5. Rick Owens’ revival of the Povera spirit is surprisingly relevant
Looking more closely at the collection, Owens’ tip of the hat to Arte Povera becomes clearer. Pilled grey fabrics resemble the movement’s fondness for insulation materials and fibreglass, while the details of nylon safety buckles and metal studs that recall construction bolts point to the inside-out, industrial quality of Jannis Kounellis’ rickety assemblages. So too do the roughly hewn shapes and weathered, organic materials of Arte Povera’s best-known sculptures carry echoes of the prehistoric or the elemental – much like the intuitive, hand-crafted approach of Owens’ approach to form that has become his signature.

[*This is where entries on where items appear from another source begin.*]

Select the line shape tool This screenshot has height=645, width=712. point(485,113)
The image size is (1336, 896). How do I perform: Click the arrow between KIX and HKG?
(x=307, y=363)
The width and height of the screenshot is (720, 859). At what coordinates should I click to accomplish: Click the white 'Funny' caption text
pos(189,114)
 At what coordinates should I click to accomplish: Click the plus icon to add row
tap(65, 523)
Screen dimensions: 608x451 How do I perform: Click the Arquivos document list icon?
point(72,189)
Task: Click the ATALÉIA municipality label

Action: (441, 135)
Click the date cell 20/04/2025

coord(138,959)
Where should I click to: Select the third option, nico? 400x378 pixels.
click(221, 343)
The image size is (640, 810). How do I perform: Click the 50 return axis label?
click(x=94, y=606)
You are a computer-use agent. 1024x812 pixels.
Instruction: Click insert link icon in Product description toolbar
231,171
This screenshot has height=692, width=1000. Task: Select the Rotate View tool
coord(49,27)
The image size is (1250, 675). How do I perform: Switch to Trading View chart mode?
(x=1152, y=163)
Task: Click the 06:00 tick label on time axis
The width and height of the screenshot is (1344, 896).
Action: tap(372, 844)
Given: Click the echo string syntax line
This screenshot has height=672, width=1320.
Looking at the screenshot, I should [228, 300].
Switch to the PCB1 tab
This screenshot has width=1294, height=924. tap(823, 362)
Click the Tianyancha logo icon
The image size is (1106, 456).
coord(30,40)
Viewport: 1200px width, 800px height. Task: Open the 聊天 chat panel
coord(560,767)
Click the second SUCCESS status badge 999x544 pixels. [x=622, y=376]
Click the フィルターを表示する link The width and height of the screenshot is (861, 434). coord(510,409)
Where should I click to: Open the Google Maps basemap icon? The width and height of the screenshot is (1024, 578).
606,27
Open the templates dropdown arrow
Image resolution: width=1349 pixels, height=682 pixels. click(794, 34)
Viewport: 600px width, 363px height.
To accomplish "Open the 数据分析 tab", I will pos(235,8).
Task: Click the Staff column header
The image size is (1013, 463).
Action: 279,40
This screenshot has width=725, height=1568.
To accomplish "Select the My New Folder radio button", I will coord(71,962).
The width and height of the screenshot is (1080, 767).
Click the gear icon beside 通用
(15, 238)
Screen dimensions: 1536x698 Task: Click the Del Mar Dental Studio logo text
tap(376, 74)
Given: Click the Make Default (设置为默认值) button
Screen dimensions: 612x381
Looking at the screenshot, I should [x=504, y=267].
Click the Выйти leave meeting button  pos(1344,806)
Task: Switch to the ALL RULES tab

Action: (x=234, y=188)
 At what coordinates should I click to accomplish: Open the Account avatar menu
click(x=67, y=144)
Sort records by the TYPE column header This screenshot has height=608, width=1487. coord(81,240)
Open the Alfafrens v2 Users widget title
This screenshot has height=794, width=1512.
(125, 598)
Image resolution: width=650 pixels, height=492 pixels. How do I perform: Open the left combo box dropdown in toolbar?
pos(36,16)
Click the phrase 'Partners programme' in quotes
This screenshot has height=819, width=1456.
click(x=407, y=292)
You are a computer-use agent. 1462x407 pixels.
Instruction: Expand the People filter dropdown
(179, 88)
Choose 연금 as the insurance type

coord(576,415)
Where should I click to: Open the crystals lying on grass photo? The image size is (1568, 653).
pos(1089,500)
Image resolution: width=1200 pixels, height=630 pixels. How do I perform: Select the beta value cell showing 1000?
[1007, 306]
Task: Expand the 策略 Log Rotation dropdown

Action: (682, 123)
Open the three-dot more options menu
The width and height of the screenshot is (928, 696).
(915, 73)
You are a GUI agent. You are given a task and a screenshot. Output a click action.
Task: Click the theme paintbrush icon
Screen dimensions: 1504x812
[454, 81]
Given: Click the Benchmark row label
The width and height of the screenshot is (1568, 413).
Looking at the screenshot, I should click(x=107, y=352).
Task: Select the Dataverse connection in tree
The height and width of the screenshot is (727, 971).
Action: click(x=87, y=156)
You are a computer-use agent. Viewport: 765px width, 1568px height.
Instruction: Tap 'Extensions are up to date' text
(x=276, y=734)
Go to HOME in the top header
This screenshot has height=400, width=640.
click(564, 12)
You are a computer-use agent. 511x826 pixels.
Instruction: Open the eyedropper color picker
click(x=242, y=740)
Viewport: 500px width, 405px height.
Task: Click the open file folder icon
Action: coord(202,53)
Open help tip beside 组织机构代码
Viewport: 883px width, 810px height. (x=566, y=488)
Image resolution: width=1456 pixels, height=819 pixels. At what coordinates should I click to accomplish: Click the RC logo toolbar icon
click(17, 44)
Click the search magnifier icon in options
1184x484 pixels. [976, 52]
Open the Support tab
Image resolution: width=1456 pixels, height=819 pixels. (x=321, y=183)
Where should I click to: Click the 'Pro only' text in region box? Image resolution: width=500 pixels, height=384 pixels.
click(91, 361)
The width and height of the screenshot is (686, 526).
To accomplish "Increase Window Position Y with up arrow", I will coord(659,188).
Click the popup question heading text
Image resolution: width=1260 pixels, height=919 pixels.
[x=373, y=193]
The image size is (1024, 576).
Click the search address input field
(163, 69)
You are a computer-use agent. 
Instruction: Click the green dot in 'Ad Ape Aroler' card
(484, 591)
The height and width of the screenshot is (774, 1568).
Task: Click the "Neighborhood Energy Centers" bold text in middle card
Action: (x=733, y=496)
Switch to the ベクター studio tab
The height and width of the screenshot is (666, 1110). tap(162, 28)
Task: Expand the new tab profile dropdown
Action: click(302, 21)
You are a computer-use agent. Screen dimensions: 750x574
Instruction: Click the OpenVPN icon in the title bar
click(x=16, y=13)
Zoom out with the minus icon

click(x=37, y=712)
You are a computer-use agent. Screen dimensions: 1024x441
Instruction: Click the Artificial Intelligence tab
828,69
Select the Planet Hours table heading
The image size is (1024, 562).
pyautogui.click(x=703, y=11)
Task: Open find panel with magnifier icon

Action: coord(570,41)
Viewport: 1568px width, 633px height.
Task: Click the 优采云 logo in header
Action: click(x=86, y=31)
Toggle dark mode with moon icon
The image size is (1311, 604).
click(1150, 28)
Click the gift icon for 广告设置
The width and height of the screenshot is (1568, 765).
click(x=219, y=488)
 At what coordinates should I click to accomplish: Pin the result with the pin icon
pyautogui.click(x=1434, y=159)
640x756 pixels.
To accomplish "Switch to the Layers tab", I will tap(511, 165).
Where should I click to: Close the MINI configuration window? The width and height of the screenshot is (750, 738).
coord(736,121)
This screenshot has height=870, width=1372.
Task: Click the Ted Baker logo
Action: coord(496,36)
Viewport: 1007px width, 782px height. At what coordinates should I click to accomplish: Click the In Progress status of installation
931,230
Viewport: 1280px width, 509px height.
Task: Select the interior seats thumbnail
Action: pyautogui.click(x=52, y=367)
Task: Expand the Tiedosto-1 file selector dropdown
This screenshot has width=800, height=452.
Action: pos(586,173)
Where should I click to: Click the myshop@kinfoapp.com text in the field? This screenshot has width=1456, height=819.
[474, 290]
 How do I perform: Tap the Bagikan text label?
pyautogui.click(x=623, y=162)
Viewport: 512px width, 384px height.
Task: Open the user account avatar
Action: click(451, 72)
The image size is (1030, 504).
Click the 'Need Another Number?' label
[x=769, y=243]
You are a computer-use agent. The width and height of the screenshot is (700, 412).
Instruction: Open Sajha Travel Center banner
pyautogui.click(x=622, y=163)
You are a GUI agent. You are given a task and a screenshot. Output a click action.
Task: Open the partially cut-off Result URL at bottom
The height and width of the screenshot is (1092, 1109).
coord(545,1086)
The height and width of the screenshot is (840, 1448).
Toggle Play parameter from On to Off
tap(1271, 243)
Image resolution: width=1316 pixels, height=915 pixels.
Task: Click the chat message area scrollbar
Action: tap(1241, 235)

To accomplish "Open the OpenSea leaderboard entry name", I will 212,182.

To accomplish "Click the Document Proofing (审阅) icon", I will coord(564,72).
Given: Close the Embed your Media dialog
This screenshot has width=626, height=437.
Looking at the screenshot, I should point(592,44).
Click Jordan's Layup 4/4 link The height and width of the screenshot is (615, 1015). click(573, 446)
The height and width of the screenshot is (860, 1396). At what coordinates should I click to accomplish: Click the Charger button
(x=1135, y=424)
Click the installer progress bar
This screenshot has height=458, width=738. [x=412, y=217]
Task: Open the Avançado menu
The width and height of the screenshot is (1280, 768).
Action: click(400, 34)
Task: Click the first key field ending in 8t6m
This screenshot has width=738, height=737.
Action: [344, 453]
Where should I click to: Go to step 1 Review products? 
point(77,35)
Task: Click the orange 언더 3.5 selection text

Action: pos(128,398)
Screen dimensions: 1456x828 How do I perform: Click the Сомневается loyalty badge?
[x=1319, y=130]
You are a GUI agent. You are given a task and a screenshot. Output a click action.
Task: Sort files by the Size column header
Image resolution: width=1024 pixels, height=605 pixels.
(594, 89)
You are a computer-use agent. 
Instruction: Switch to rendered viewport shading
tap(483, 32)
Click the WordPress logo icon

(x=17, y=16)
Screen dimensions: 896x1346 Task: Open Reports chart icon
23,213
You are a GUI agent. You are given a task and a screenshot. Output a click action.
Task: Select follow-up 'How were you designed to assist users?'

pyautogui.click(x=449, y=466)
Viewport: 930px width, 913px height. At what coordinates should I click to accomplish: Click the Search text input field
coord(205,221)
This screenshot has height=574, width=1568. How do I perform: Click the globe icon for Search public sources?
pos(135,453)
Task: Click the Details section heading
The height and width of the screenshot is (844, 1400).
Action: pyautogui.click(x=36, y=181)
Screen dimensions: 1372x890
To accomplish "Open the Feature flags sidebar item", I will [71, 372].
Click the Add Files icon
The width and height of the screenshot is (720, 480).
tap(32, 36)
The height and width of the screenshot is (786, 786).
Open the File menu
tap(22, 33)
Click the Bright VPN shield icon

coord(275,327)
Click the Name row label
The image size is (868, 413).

While the movement’s anarchic beginnings may be diluted as it becomes absorbed into the world of fashion, with Owens’ garments going on to be sold in some of the world’s most exclusive department stores and boutiques, it’s worth remembering that pieces from the Arte Povera generation now also reach eye-watering prices at auction. A more compelling explanation for why it feels relevant in 2018, perhaps, is its distinctive understanding of the relationship between art and activism. Arte Povera’s resourceful and inclusive spirit serves as a reminder of the political potential of design, and that everybody has the power to create regardless of the resources you have to hand.